If you are working on the som development server, all the python packages needed in order to run the script are already installed. No need to read further. If not, you'll need python3 installed. Once you've done that you'll need to install dependency packages. To do so, navigate to the utilities/dag folder of your local NEON-IS-data-processing Git repo. Then:
sudo pip3 install -r requirements.txt
sudo python3 -m pip install graphviz
sudo yum install graphviz
Similar to standing up a whole DAG (above), you can delete a whole DAG. In your terminal window, navigate to your local instance of the NEON-IS-data-processing Git repo, and specifically to the utilities folder. For example:
cd ~/R/NEON-IS-data-processing/utilities
From there, run the following:
python3 -B -m dag.delete_dag --spec_dir=<path to the folder where the pipeline specs are> --end_node_spec=<path to the last pipeline spec in the DAG>
For example:
python3 -B -m dag.delete_dag --spec_dir=/home/NEON/csturtevant/R/NEON-IS-data-processing-homeDir/pipe/exo --end_node_spec=/home/NEON/csturtevant/R/NEON-IS-data-processing-homeDir/pipe/exo/exo2_named_location_filter.json
You'll probably get a bunch of warnings for each pipeline you delete, like:
WARNING: If using the --split-txn flag, this command must run until complete. If a failure or incomplete run occurs, then Pachyderm will be left in an inconsistent state. To resolve an inconsistent state, rerun this command.
Accept the warning with a y
each time and rerun the whole command until until all the related pipelines are deleted. This may take a long time and several passes.
The same notes in the section above about using absolute paths and installing dependencies also apply here. See the "Standing up a whole DAG" section above.
You may encounter provenance errors while deleting the pipelines in the DAG. These typically result from someone having force-deleted one or more pipelines in the past that they shouldn't have. As a reminder, never force-delete a pipeline that is an input to another pipeline. These errors look something like this:
error fixing commit subvenance tempSoil_calibrated_data/1433908606244064999599c74485acb5: /pachyderm_pfs/commits/tempSoil_calibrated_data/ 1433908606244064999599c74485acb5 not found
These errors are a problem because they won't allow you to delete the pipeline or any pipelines upstream from it. If you get a provenance error when deleting a pipeline that has no other downstream pipelines attached, try this:
pachctl fsck --fix
This command may take a few hours, and hopefully after it completes you will be able to delete the full DAG.

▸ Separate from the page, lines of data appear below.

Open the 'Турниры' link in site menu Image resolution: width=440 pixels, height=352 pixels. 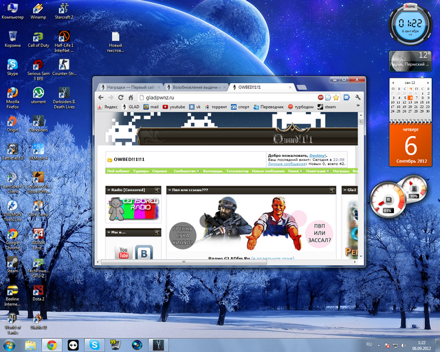pos(140,171)
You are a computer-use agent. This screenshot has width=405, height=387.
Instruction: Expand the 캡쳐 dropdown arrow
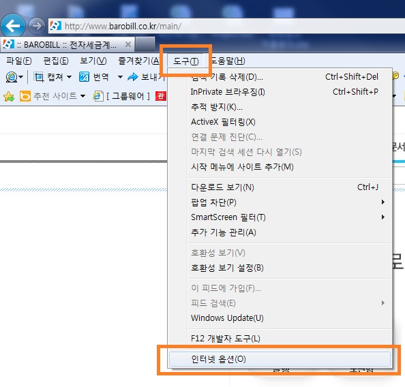70,77
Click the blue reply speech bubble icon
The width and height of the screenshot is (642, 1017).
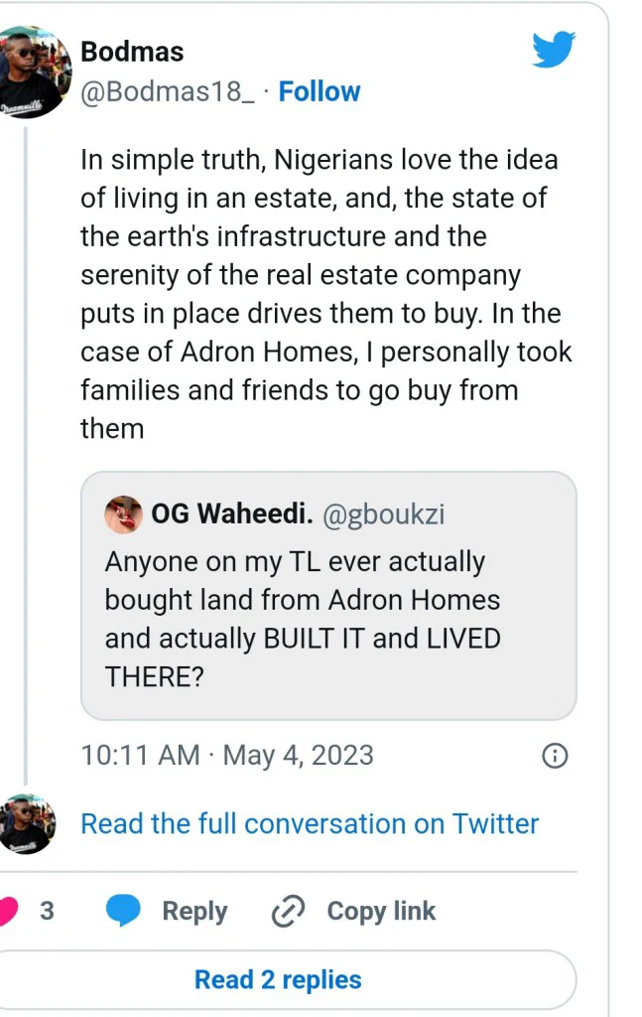tap(125, 911)
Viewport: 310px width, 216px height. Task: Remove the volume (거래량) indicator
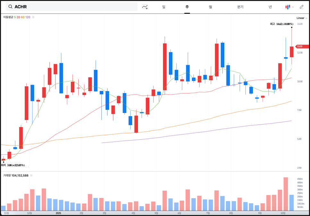pos(31,176)
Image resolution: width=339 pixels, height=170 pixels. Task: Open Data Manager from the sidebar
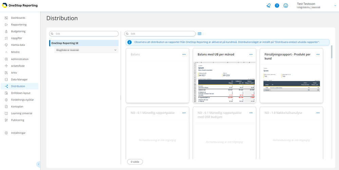click(x=19, y=79)
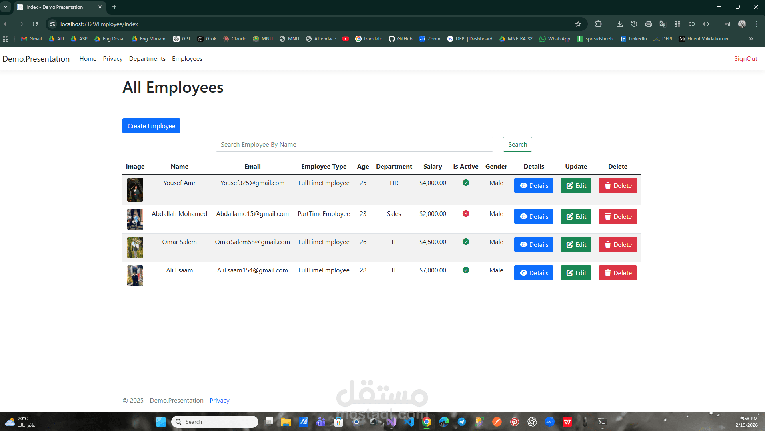
Task: Open the Zoom bookmark from the bookmarks bar
Action: (429, 38)
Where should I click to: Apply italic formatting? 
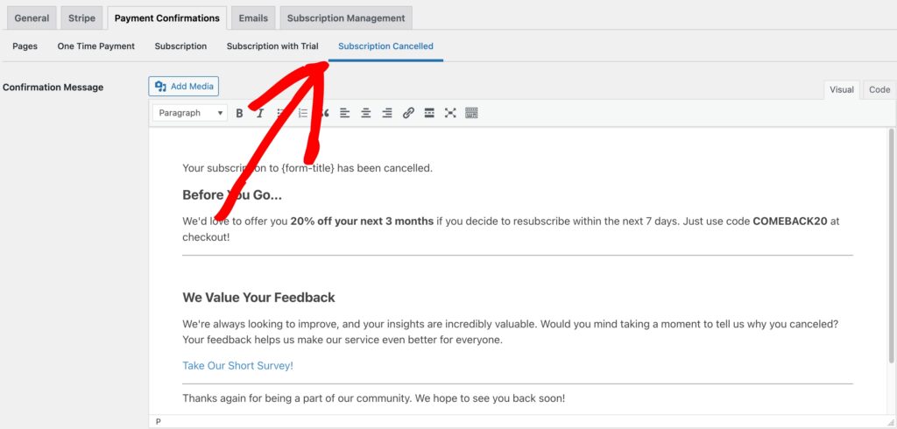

Similar to standing up a whole DAG (above), you can update a whole DAG, with or without reprocessing. In your terminal window, navigate to your local instance of the NEON-IS-data-processing Git repo, and specifically to the utilities folder. For example:
cd ~/R/NEON-IS-data-processing/utilities
From there, run the following if you want to update all the pipelines in a DAG without reprocessing:
python3 -B -m dag.update_dag --spec_dir=<path to the folder where the pipeline specs are> --end_node_spec=<path to the last pipeline spec in the DAG>
For example:
python3 -B -m dag.update_dag --spec_dir=/home/NEON/csturtevant/R/NEON-IS-data-processing-homeDir/pipe/exo --end_node_spec=/home/NEON/csturtevant/R/NEON-IS-data-processing-homeDir/pipe/exo/exo2_named_location_filter.json
If you want to update with reprocessing, replace dag.update_dag
in the code above with dag.update_reprocess_dag
. For example:
python3 -B -m dag.update_reprocess_dag --spec_dir=/home/NEON/csturtevant/R/NEON-IS-data-processing-homeDir/pipe/exo --end_node_spec=/home/NEON/csturtevant/R/NEON-IS-data-processing-homeDir/pipe/exo/exo2_named_location_filter.json
The same notes in the "Standing up a whole DAG" section above about using absolute paths and installing dependencies also apply here.
NOTE The update script above does all the updating in a single pachyderm transaction. If you cancel execution of the script before it completes, or it errors somewhere in the middle, you MUST complete or delete the transaction manually using pachct finish transaction
or pachct delete transaction <transaction-id>
, respectively. Otherwise, nothing you do afterward will happen until the transaction is completed/deleted.
There is also a handy utility to graph the DAG based on the pipeline specs in a given folder. In your terminal window, navigate to your local instance of the NEON-IS-data-processing Git repo, and specifically to the utilities folder. For example:
cd ~/R/NEON-IS-data-processing/utilities
From there, run the following:
python3 -B -m dag.graph_dag --spec_dir=<path to the folder where the pipeline specs are> --end_node_spec=<path to the last pipeline spec in the DAG>
For example:
python3 -B -m dag.graph_dag --spec_dir=/home/NEON/csturtevant/R/NEON-IS-data-processing-homeDir/pipe/exo --end_node_spec=/home/NEON/csturtevant/R/NEON-IS-data-processing-homeDir/pipe/exo/exo2_named_location_filter.json
This will create a pdf graphic showing how all of the pipelines are connected. You might get an error on Linux saying xdg-open: no method available for opening 'pipeline-graph.pdf'
. Just cntl-C out of that and open the file from Rstudio. The file will be saved in the utilities folder of the Git project, so make sure to delete it or move it somewhere else before committing your work. Note that the visual organization is done automatically, so it may not match the linear flow you might expect, but it is very useful to show how the pipelines are connected.
The same notes in the sections above about using absolute paths and installing dependencies also apply here. See the "Standing up a whole DAG" section above.
for pipe in $(pachctl list pipeline --raw | jq -r '.| select(.state=="PIPELINE_RUNNING")|.pipeline.name'); do
echo "Putting pipeline $pipe on standby"
pachctl extract pipeline $pipe -o json | jq -r '.standby = true' | pachctl update pipeline
done
Note: This can only be done on a repo without any upstream pipelines. Earliest commit is deleted first.
#Be sure to edit the repo name and the date string below.
export repo=<your repo name>
for commit in $(pachctl list commit $repo@master --raw |jq -r '.|select(.finished <= "2021-05-01T00:00:00")|.commit.id' | tac); do
echo "Deleting commit $repo@$commit"
pachctl delete commit $repo@$commit
done
Because this is a bigger issue, the notes have been moved to their own wiki page
Pachyderm, and common sense, really want you to delete repos 'backwards' from the end of the pipeline to the start. However, you may want to circumvent this and wholesale delete a middle repo using the --force
switch.
This will immediately delete the pipeline, even if there are other pipelines dependent on it. DON'T DO THIS. Not only will this break downstream pipelines/repos, but a bunch of provenance errors will be created and may not be able to be fixed without wiping away the entire pipeline. I promise, you'll regret it using the --force option.